Monosynaptic rabies virus tracing from projection-targeted single neurons

[Display omitted] •Single cell-initiated monosynaptic RVΔG tracing was achieved via TVA950.•Single neuronal networks were heterogeneously organized in V1, AM, and PM.•Presynaptic networks of PM-projecting V1 single neurons were identified.•RVΔG tracing revealed the input–output organization of single neuronal networks.•The developed method will link circuit motifs and large-scale networks. A single neuron integrates inputs from thousands of presynaptic neurons to generate outputs. Circuit tracing using G-deleted rabies virus (RVΔG) vectors permits the brain-wide labeling of presynaptic inputs to targeted single neurons. However, the experimental procedures are complex, and the success rate of circuit labeling is low because of the lack of validation to increase the accuracy and efficiency of monosynaptic RVΔG tracing from targeted single neurons. We established an efficient RVΔG tracing method from projection target-defined single neurons using TVA950, a transmembrane isoform of TVA receptors, for initial viral infection. Presynaptic neurons were transsynaptically labeled from 80 % of the TVA950-expressing single starter neurons that survived after infection with EnvA-pseudotyped RVΔG in the adult mouse brain.

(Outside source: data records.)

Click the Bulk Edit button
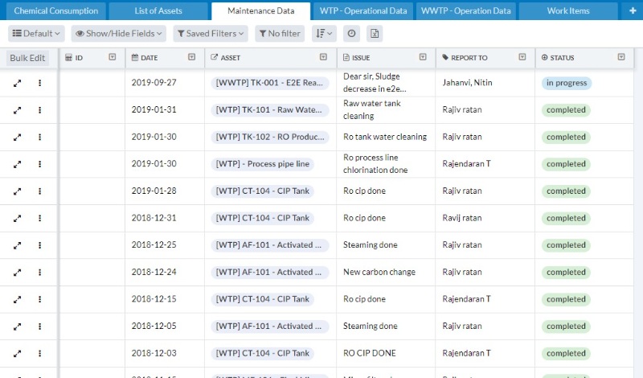 tap(28, 58)

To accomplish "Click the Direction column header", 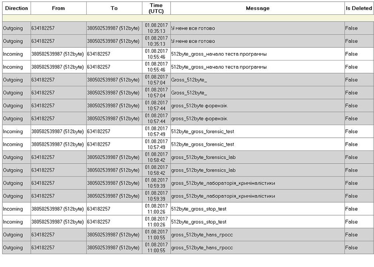I will tap(16, 8).
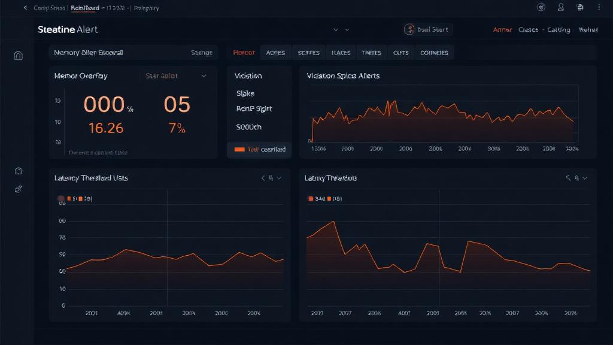The height and width of the screenshot is (345, 613).
Task: Open the three-dot overflow menu top right
Action: click(599, 7)
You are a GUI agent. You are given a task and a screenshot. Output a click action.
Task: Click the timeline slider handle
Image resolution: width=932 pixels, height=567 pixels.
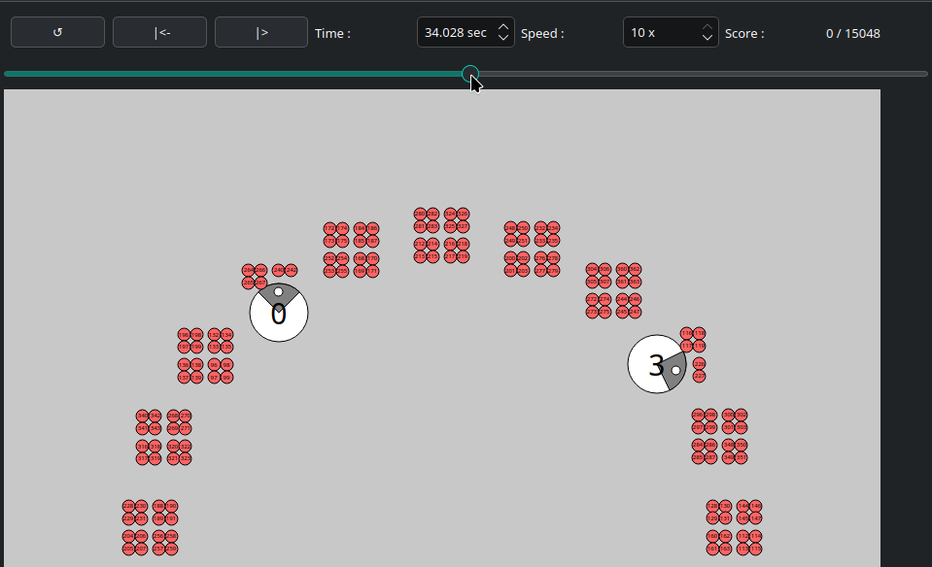point(470,74)
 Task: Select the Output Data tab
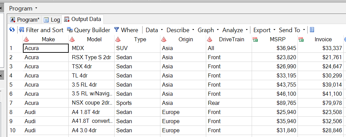tap(83, 19)
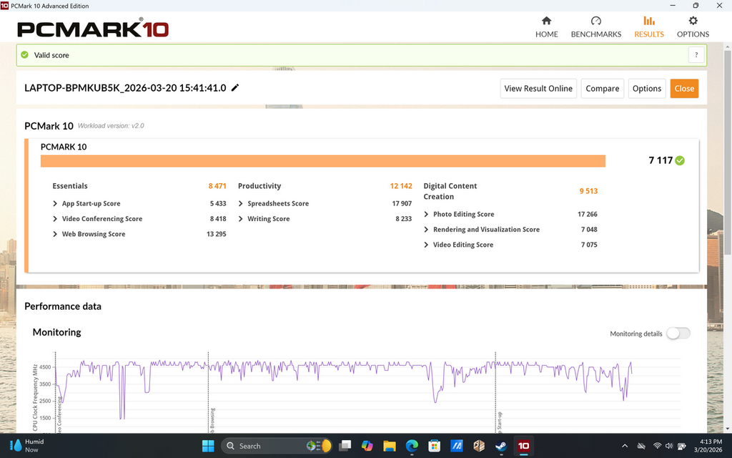
Task: Launch Microsoft Edge from the taskbar
Action: pyautogui.click(x=412, y=446)
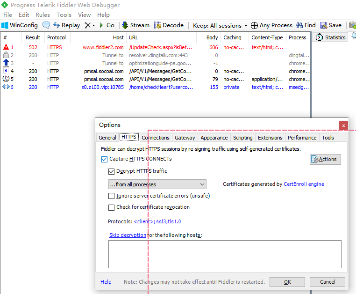This screenshot has width=356, height=294.
Task: Uncheck Capture HTTPS CONNECTs checkbox
Action: [104, 160]
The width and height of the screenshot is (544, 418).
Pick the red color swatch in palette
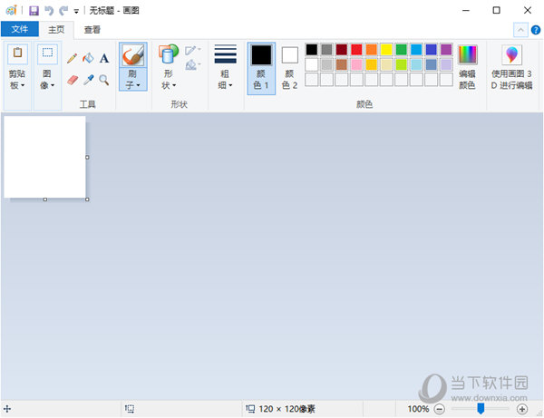point(356,49)
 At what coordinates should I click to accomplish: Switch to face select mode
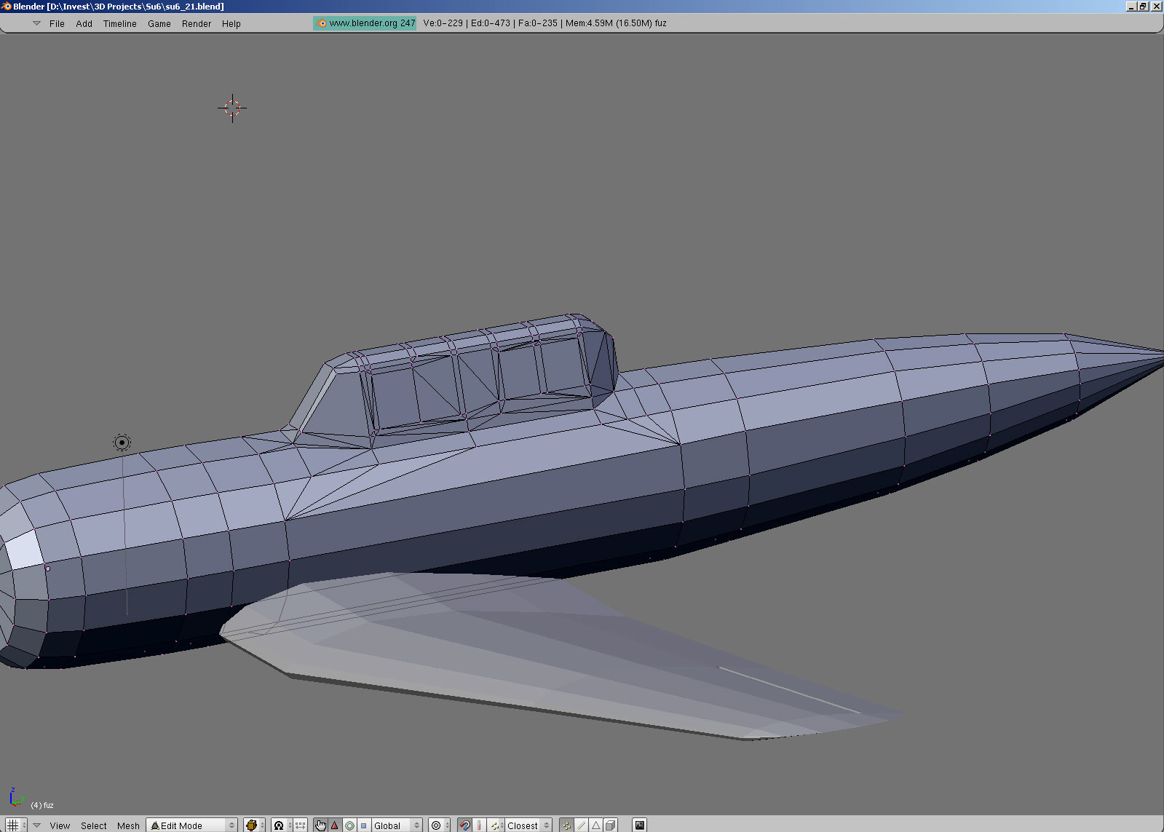(596, 825)
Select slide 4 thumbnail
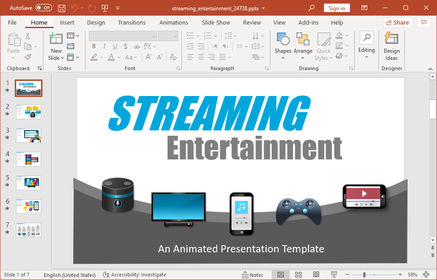This screenshot has width=437, height=280. [29, 159]
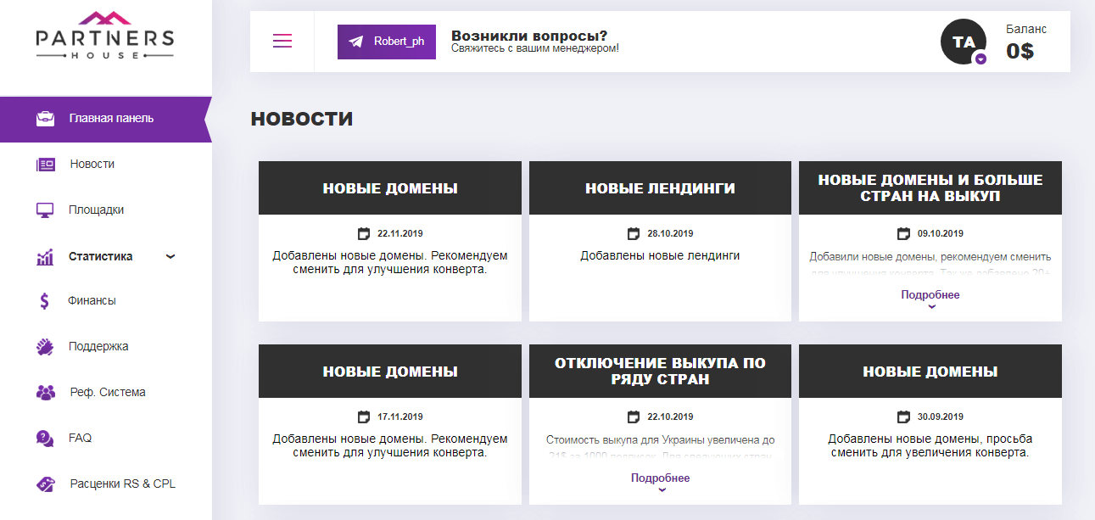The width and height of the screenshot is (1095, 520).
Task: Click the Баланс 0$ amount
Action: point(1020,50)
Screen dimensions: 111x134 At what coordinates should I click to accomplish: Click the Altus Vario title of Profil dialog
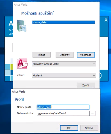click(x=19, y=92)
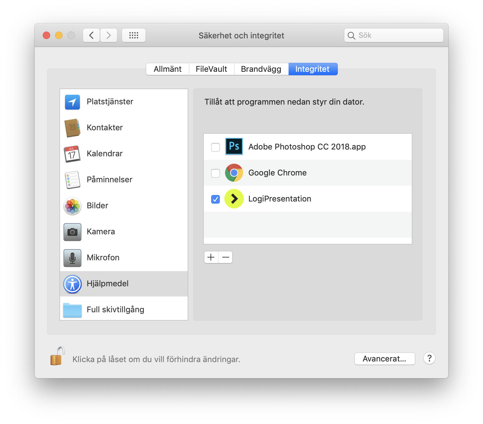Viewport: 483px width, 424px height.
Task: Enable Adobe Photoshop CC 2018 checkbox
Action: coord(215,147)
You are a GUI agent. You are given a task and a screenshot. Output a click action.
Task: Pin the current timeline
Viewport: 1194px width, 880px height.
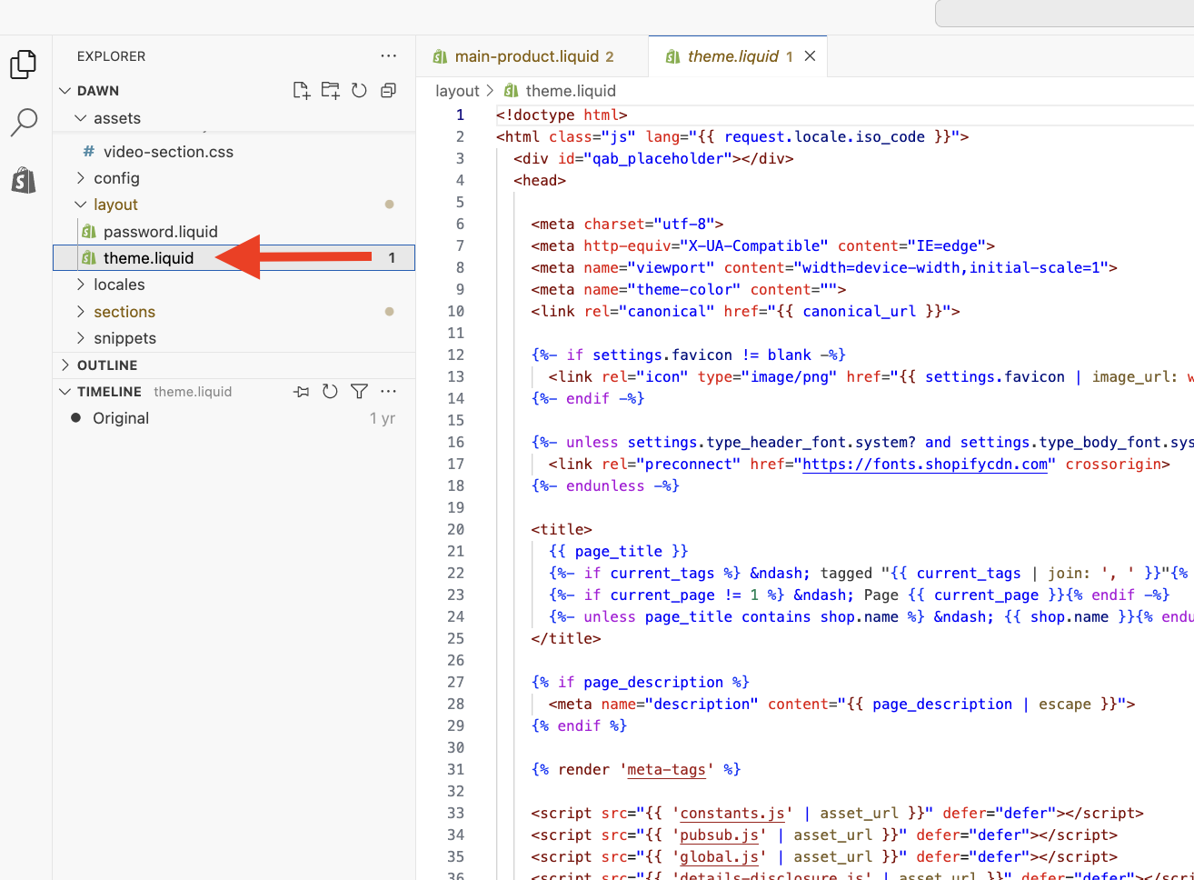(302, 392)
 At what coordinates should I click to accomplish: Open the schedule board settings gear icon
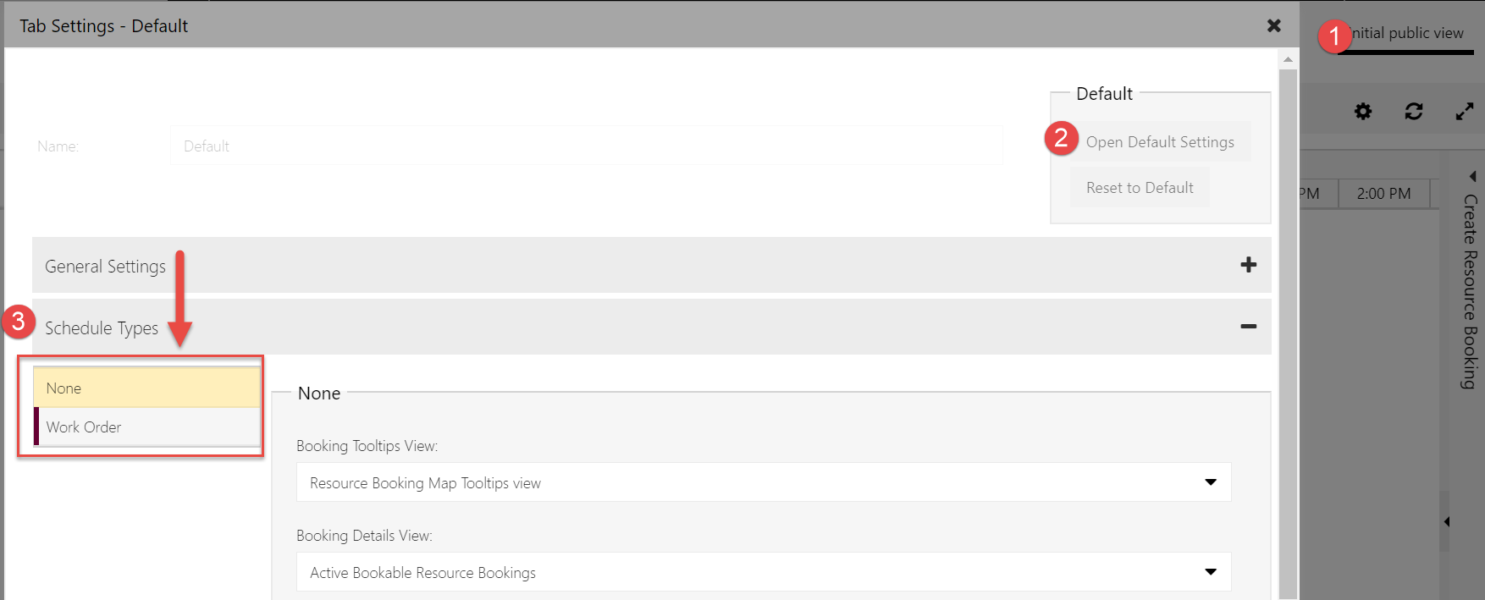click(1363, 111)
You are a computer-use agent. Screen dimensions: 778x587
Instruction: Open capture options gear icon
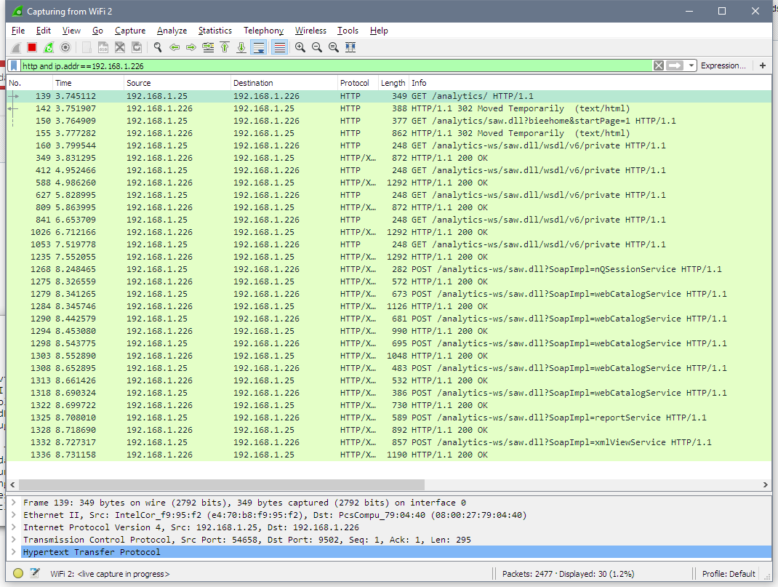pyautogui.click(x=65, y=47)
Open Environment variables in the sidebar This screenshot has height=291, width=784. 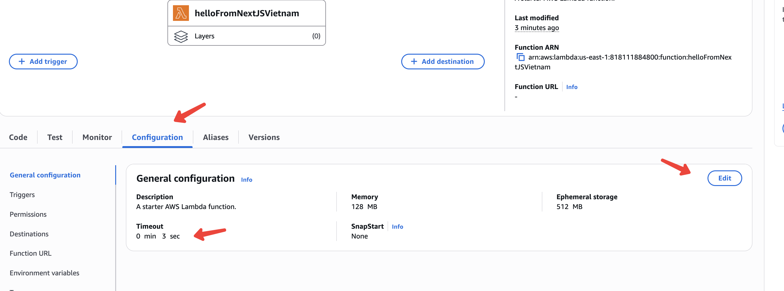pyautogui.click(x=45, y=273)
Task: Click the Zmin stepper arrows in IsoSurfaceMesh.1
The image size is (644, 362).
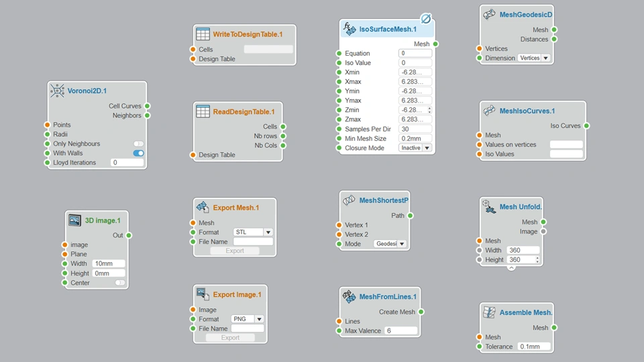Action: pyautogui.click(x=429, y=110)
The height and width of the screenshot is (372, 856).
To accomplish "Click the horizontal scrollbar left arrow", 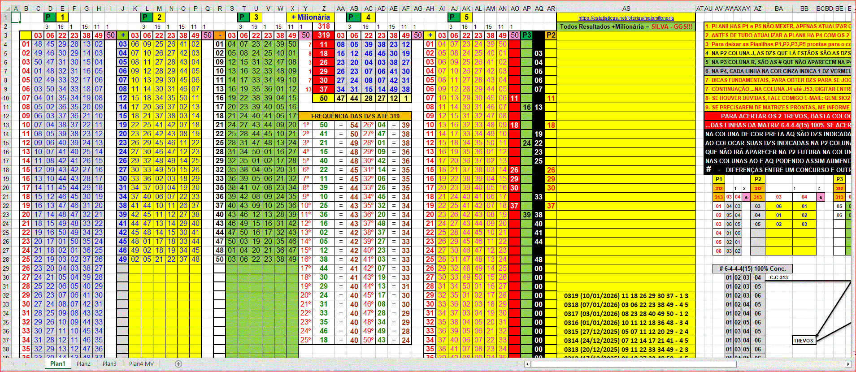I will (x=527, y=364).
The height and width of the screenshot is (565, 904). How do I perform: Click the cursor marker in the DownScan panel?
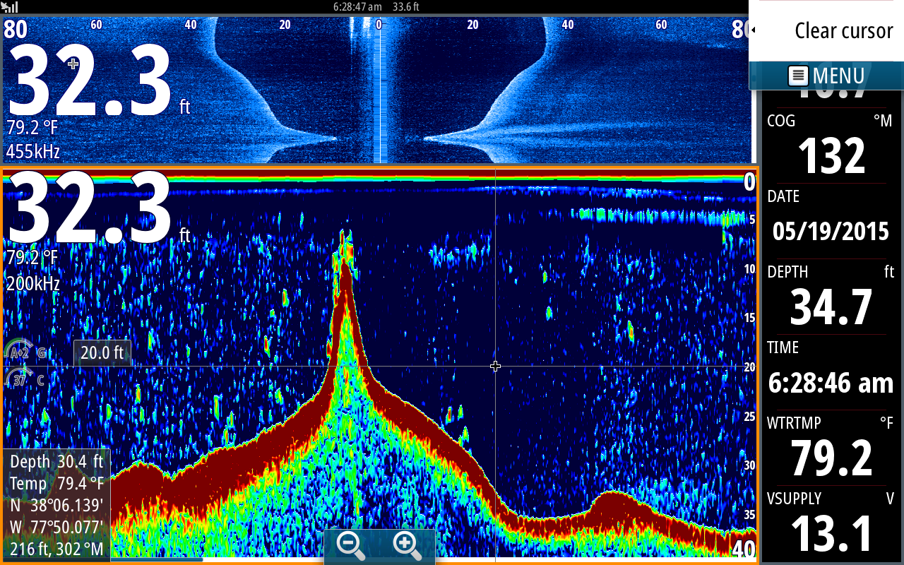point(73,63)
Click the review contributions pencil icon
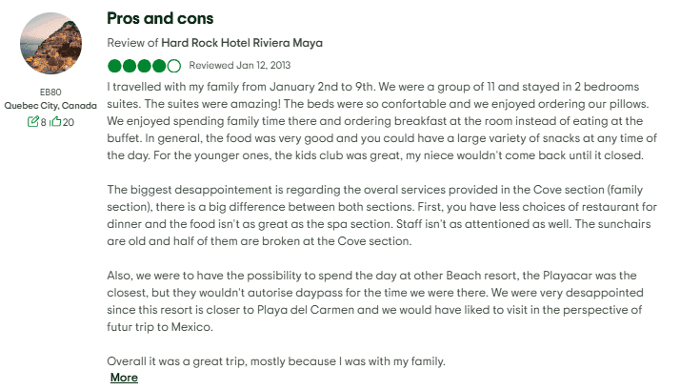 [x=34, y=122]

We labeled single neuronal networks in the primary visual cortex (V1) and higher visual areas, namely the posteromedial area (PM) and anteromedial area (AM), as well as the single neuronal networks of PM-projecting V1 single neurons. Monosynaptic RVΔG tracing from projection-targeted single neurons revealed the input–output organization of single neuronal networks. Single-neuron network analysis based on RVΔG tracing will help dissect the heterogeneity of neural circuits and link circuit motifs and large-scale networks across scales, thereby clarifying information processing and circuit computation in the brain.